> _READING TEXT_
The inclusion of patients will be started if written informed consent was obtained from all participants or their representatives (if direct consent could not be obtained).

The aim of the study is to determine differences in the neurological outcome of surgical and non-surgical septic patients (incidence, severity and length of critical-illness-polyneuropathy/-myopathy and septic encephalopathy). The main interest of the study is to find parameters associated with an improved neurological outcome in septic patients within an observation time of 100 days.

The main criterion is the incidence, severity and length of septic encephalopathy and critical-illness-polyneuropathy and -myopathy on days 7 and 28.

> _SUPPLIED DATA_
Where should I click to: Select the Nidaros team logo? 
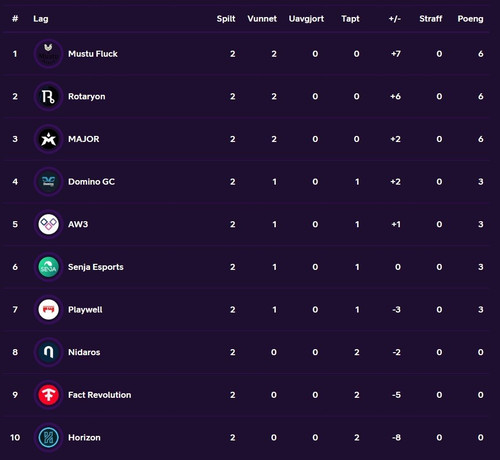tap(48, 352)
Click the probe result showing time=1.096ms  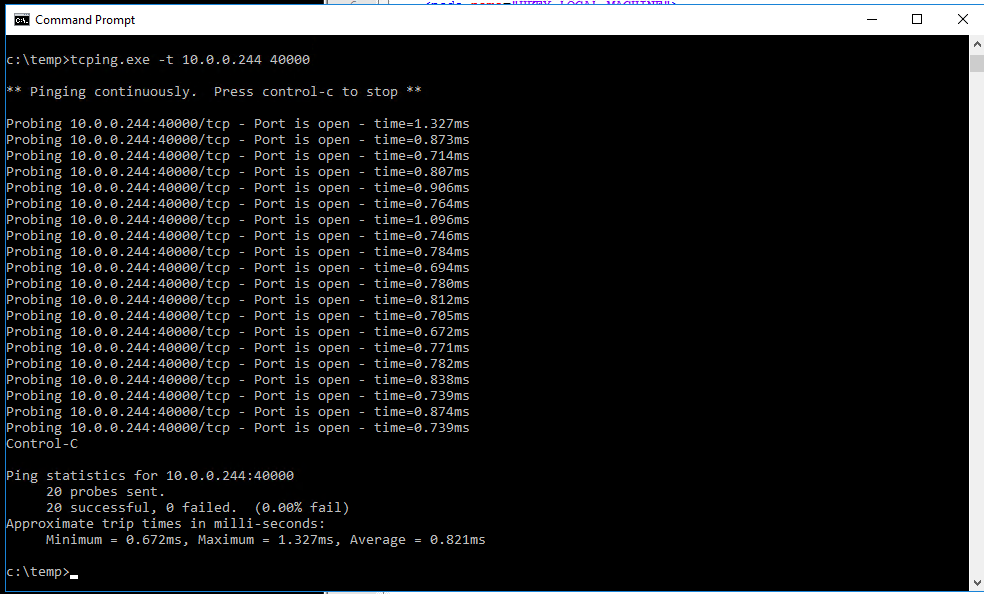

> _EXERCISE A_
In the study description, rewrite the part that opens with the words containing "The aim of the" and closes with "of 100 days.", replacing "100 days" with "90 days".
> _EXERCISE B_
Answer these questions using the study description:
(i) What must be obtained before the inclusion of patients can start?
(ii) How long is the observation time within which the study looks for parameters associated with an improved neurological outcome?
(iii) On which days is the main criterion assessed?
> _EXERCISE C_
Continue the study description on the neurological outcome of septic patients from the point where it stops.

> _EXERCISE RESPONSE A_
The aim of the study is to determine differences in the neurological outcome of surgical and non-surgical septic patients (incidence, severity and length of critical-illness-polyneuropathy/-myopathy and septic encephalopathy). The main interest of the study is to find parameters associated with an improved neurological outcome in septic patients within an observation time of 90 days.

> _EXERCISE RESPONSE B_
(i) Written informed consent from all participants or their representatives.
(ii) 100 days.
(iii) Days 7 and 28.

> _EXERCISE RESPONSE C_
From all patients basic demographic data, illness severity scores (APACHE-II, SOFA) and delirium scores for the assessment of septic encephalopathy (CAM-ICU, ICDSC), laboratory, cerebrospinal fluid and microbiological results, electrophysiological (electroneurography(ENG)), electroencephalography (EEG), cranial MRI results, pre-morbidity data and clinical outcome for the study cohort will be recorded. At the days 1, 3, 7 and 28 the patients will be screened for clinical and laboratory/immunological data: hemodynamic, inflammation, coagulation, organ function, blood parameters including cytokines.

Neurological examination and EEG will be performed within 24 hours after the beginning of the study. Examination of liquor cerebrospinalis will be performed within 24-48 hours and cranial MRI between day 3 and 7 after the inclusion of the patient. ENG will be done earliest one week after the beginning of the study.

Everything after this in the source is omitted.